Start of Data shown
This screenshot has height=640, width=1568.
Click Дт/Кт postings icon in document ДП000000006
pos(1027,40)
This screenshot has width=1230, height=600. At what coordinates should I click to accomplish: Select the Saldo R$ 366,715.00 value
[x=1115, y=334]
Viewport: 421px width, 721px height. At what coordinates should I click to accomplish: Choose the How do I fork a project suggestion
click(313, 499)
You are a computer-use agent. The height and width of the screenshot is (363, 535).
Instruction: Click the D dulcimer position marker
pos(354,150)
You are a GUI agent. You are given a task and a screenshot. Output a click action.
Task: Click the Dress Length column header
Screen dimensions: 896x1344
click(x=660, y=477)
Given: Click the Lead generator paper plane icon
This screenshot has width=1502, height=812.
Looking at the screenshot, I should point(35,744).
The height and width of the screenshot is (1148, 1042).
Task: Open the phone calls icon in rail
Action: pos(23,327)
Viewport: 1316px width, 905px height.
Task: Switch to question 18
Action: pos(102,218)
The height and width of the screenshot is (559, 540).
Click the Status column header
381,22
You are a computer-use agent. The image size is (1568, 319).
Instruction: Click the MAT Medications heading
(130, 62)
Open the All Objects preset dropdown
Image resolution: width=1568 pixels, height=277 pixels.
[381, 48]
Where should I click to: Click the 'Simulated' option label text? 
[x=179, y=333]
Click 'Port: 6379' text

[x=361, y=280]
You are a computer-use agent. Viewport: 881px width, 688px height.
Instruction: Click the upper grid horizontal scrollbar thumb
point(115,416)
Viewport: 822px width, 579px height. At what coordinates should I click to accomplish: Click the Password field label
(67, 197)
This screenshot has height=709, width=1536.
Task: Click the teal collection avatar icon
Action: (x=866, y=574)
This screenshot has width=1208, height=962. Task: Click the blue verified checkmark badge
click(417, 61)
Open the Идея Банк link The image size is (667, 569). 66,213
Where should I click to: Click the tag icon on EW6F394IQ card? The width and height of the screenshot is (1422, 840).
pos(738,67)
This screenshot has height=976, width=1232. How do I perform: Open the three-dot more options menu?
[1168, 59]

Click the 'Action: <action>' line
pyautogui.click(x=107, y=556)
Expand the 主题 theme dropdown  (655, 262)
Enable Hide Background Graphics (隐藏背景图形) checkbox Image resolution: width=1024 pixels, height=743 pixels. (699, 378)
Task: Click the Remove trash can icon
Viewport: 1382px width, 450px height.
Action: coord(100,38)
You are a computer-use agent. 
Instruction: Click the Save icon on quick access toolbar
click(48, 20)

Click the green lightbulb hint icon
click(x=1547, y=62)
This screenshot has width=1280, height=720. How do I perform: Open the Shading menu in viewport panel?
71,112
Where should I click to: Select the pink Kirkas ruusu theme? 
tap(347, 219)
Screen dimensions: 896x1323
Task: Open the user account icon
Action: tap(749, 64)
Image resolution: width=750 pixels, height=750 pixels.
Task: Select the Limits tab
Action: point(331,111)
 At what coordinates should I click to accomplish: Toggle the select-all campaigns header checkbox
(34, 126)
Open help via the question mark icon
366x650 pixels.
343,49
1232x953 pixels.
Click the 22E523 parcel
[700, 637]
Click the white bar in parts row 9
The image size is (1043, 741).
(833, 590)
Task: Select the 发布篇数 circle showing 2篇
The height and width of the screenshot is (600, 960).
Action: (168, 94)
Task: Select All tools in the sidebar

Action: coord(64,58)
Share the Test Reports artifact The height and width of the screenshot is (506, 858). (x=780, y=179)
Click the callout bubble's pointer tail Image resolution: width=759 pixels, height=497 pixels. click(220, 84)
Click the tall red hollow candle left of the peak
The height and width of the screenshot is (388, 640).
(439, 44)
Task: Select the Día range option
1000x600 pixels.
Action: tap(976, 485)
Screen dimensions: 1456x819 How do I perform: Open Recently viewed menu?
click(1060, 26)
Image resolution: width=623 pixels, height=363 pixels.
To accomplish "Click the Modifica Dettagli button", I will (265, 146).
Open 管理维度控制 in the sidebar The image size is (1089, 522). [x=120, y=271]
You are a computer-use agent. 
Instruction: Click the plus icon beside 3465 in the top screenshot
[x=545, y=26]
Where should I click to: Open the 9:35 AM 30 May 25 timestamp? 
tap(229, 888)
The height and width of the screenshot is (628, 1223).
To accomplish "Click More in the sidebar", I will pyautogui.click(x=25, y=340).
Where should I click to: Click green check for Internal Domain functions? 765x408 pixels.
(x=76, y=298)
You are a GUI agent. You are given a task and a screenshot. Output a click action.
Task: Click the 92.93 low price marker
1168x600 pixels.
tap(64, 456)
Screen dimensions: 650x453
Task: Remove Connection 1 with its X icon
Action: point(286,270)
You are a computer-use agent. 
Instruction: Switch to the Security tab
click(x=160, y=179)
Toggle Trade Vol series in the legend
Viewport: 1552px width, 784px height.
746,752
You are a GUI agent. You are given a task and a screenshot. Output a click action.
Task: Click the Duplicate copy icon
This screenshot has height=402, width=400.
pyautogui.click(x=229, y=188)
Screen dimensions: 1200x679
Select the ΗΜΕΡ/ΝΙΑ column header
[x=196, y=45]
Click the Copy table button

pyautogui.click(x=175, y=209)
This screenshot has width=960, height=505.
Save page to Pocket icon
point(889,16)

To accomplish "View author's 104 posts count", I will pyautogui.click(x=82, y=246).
End of Data shown
**How to complete this task**
Word for word, restate all of the data shown above.

**Solution**
This screenshot has height=640, width=1568.
Click Дт/Кт postings icon in document ДП000000006
pos(1027,40)
This screenshot has width=1230, height=600. At what coordinates should I click to accomplish: Select the Saldo R$ 366,715.00 value
[x=1115, y=334]
Viewport: 421px width, 721px height. At what coordinates should I click to accomplish: Choose the How do I fork a project suggestion
click(313, 499)
You are a computer-use agent. The height and width of the screenshot is (363, 535).
Instruction: Click the D dulcimer position marker
pos(354,150)
You are a GUI agent. You are given a task and a screenshot. Output a click action.
Task: Click the Dress Length column header
Screen dimensions: 896x1344
click(x=660, y=477)
Given: Click the Lead generator paper plane icon
This screenshot has width=1502, height=812.
Looking at the screenshot, I should point(35,744).
The height and width of the screenshot is (1148, 1042).
Task: Open the phone calls icon in rail
Action: pos(23,327)
Viewport: 1316px width, 905px height.
Task: Switch to question 18
Action: pos(102,218)
The height and width of the screenshot is (559, 540).
Click the Status column header
381,22
You are a computer-use agent. The image size is (1568, 319).
Instruction: Click the MAT Medications heading
(130, 62)
Open the All Objects preset dropdown
Image resolution: width=1568 pixels, height=277 pixels.
[381, 48]
Where should I click to: Click the 'Simulated' option label text? 
[x=179, y=333]
Click 'Port: 6379' text

[x=361, y=280]
You are a computer-use agent. Viewport: 881px width, 688px height.
Instruction: Click the upper grid horizontal scrollbar thumb
point(115,416)
Viewport: 822px width, 579px height. At what coordinates should I click to accomplish: Click the Password field label
(67, 197)
This screenshot has height=709, width=1536.
Task: Click the teal collection avatar icon
Action: (x=866, y=574)
This screenshot has width=1208, height=962. Task: Click the blue verified checkmark badge
click(417, 61)
Open the Идея Банк link The image size is (667, 569). 66,213
Where should I click to: Click the tag icon on EW6F394IQ card? The width and height of the screenshot is (1422, 840).
pos(738,67)
This screenshot has height=976, width=1232. How do I perform: Open the three-dot more options menu?
[1168, 59]

Click the 'Action: <action>' line
pyautogui.click(x=107, y=556)
Expand the 主题 theme dropdown  (655, 262)
Enable Hide Background Graphics (隐藏背景图形) checkbox Image resolution: width=1024 pixels, height=743 pixels. (699, 378)
Task: Click the Remove trash can icon
Viewport: 1382px width, 450px height.
Action: coord(100,38)
You are a computer-use agent. 
Instruction: Click the Save icon on quick access toolbar
click(48, 20)

Click the green lightbulb hint icon
click(x=1547, y=62)
This screenshot has width=1280, height=720. How do I perform: Open the Shading menu in viewport panel?
71,112
Where should I click to: Select the pink Kirkas ruusu theme? 
tap(347, 219)
Screen dimensions: 896x1323
Task: Open the user account icon
Action: tap(749, 64)
Image resolution: width=750 pixels, height=750 pixels.
Task: Select the Limits tab
Action: point(331,111)
 At what coordinates should I click to accomplish: Toggle the select-all campaigns header checkbox
(34, 126)
Open help via the question mark icon
366x650 pixels.
343,49
1232x953 pixels.
Click the 22E523 parcel
[700, 637]
Click the white bar in parts row 9
The image size is (1043, 741).
(833, 590)
Task: Select the 发布篇数 circle showing 2篇
The height and width of the screenshot is (600, 960).
Action: (168, 94)
Task: Select All tools in the sidebar

Action: coord(64,58)
Share the Test Reports artifact The height and width of the screenshot is (506, 858). (x=780, y=179)
Click the callout bubble's pointer tail Image resolution: width=759 pixels, height=497 pixels. click(220, 84)
Click the tall red hollow candle left of the peak
The height and width of the screenshot is (388, 640).
(439, 44)
Task: Select the Día range option
1000x600 pixels.
Action: tap(976, 485)
Screen dimensions: 1456x819 How do I perform: Open Recently viewed menu?
click(1060, 26)
Image resolution: width=623 pixels, height=363 pixels.
To accomplish "Click the Modifica Dettagli button", I will (265, 146).
Open 管理维度控制 in the sidebar The image size is (1089, 522). [x=120, y=271]
You are a computer-use agent. 
Instruction: Click the plus icon beside 3465 in the top screenshot
[x=545, y=26]
Where should I click to: Open the 9:35 AM 30 May 25 timestamp? 
tap(229, 888)
The height and width of the screenshot is (628, 1223).
To accomplish "Click More in the sidebar", I will pyautogui.click(x=25, y=340).
Where should I click to: Click green check for Internal Domain functions? 765x408 pixels.
(x=76, y=298)
You are a GUI agent. You are given a task and a screenshot. Output a click action.
Task: Click the 92.93 low price marker
1168x600 pixels.
tap(64, 456)
Screen dimensions: 650x453
Task: Remove Connection 1 with its X icon
Action: point(286,270)
You are a computer-use agent. 
Instruction: Switch to the Security tab
click(x=160, y=179)
Toggle Trade Vol series in the legend
Viewport: 1552px width, 784px height.
746,752
You are a GUI agent. You are given a task and a screenshot. Output a click action.
Task: Click the Duplicate copy icon
This screenshot has height=402, width=400.
pyautogui.click(x=229, y=188)
Screen dimensions: 1200x679
Select the ΗΜΕΡ/ΝΙΑ column header
[x=196, y=45]
Click the Copy table button

pyautogui.click(x=175, y=209)
This screenshot has width=960, height=505.
Save page to Pocket icon
point(889,16)

To accomplish "View author's 104 posts count", I will pyautogui.click(x=82, y=246).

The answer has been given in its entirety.